Research that appears in the 5 June issue of The Journal of Bone and Joint Surgery is available online and explains why some people take longer to recover after an injury even though their bone has physically healed.
"The thing that drove us to do this study was the frustration we felt as physicians," said Dr. Adam Starr, assistant professor of orthopaedic surgery and the study's lead author.
"We have patients who go through these traumatic events, and medically they have healed. But they come back to the clinic and say, 'I just don't feel right,' or 'I'm not ready to go back to work,'" he said. "You dig a little deeper, and you discover that they are having nightmares or flashbacks, or their wife will tell you 'He cries every night,' or 'He has angry outbursts all the time.'"
Post-traumatic Stress Disorder (PTSD) is a mental illness caused by witnessing or experiencing an event involving serious injury, or threatened or actual death. Those with the disorder experience intense fear, helplessness or horror.
The more severe the orthopaedic injury, the more likely a patient is to suffer from the disorder, Dr. Starr concluded in the study.
Researchers used a questionnaire based on one designed to detect combat-related PTSD. Some 580 civilian orthopaedic trauma patients were queried. Of those patients, almost 51 percent (295) were found to have the disorder. Study participants' average time since the injury was one year. Falls and motor vehicle collisions were responsible for the most injuries. Injuries were also caused by motor vehicle-pedestrian collision, motorcycle collision, a crush injury, bicycles, horseback riding and gunshot wounds.
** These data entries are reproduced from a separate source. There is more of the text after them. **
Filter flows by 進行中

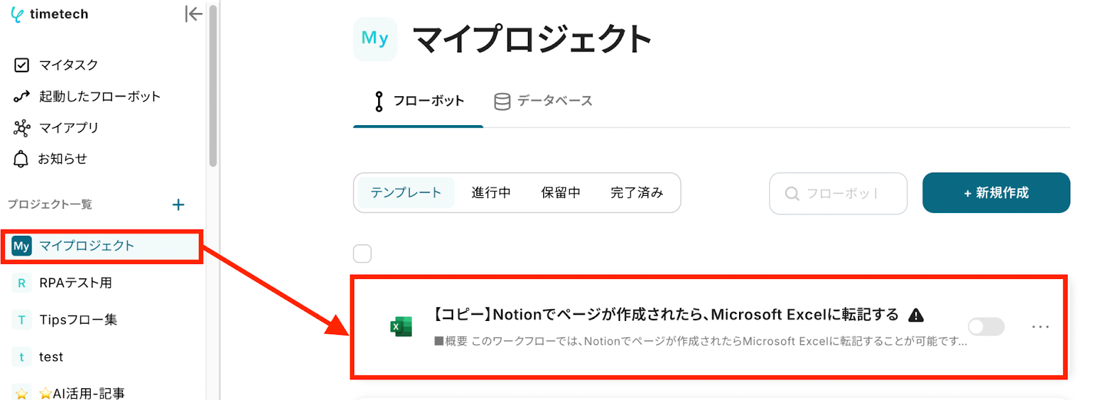[x=491, y=193]
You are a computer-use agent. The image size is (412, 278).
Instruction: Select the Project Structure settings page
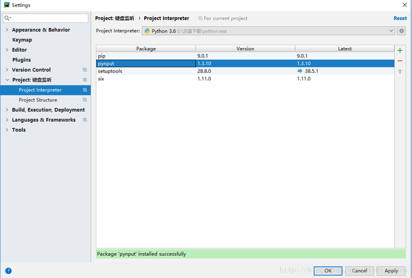pyautogui.click(x=38, y=100)
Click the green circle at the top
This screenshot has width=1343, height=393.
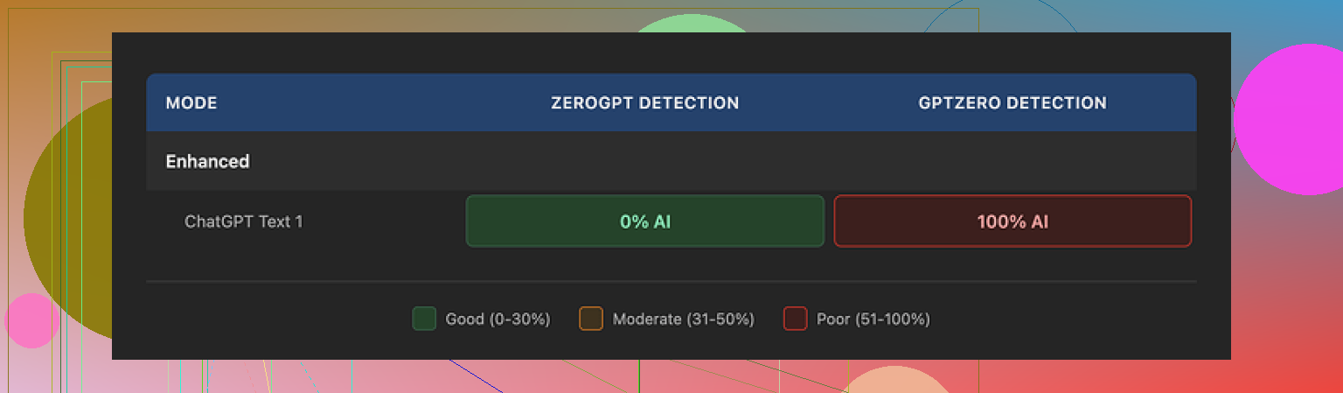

The next step, researchers say, is to determine how to best identify and effectively treat patients with the disorder.
"If it turns out you can treat the PTSD too, it has enormous implications for treating orthopaedic trauma," Dr. Starr said.
Other UT Southwestern researchers involved in the study were Dr. William Frawley, assistant professor of academic computing services; and Dr. Charles Reinert, associate professor of orthopaedic surgery. Researchers at Parkland Health & Hospital System and Denver Health Medical Center also contributed to the study.